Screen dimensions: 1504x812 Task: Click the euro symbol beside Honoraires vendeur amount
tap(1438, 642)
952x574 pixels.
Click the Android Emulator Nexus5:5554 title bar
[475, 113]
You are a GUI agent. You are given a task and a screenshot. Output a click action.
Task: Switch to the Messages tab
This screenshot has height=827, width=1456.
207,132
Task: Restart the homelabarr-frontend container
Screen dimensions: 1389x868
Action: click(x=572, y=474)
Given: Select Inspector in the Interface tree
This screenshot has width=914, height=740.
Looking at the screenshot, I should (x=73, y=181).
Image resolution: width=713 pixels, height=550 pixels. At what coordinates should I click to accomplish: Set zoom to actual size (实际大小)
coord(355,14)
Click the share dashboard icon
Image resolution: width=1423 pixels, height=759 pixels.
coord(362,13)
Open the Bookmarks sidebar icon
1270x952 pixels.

**THE PROBLEM**
Your answer is to contain exactly the lines from the one holding "Click the Android" to the end of the entries, with no other line.

**SOLVED PROBLEM**
Click the Android Emulator Nexus5:5554 title bar
[475, 113]
You are a GUI agent. You are given a task and a screenshot. Output a click action.
Task: Switch to the Messages tab
This screenshot has height=827, width=1456.
207,132
Task: Restart the homelabarr-frontend container
Screen dimensions: 1389x868
Action: click(x=572, y=474)
Given: Select Inspector in the Interface tree
This screenshot has width=914, height=740.
Looking at the screenshot, I should (x=73, y=181).
Image resolution: width=713 pixels, height=550 pixels. At what coordinates should I click to accomplish: Set zoom to actual size (实际大小)
coord(355,14)
Click the share dashboard icon
Image resolution: width=1423 pixels, height=759 pixels.
coord(362,13)
Open the Bookmarks sidebar icon
1270x952 pixels.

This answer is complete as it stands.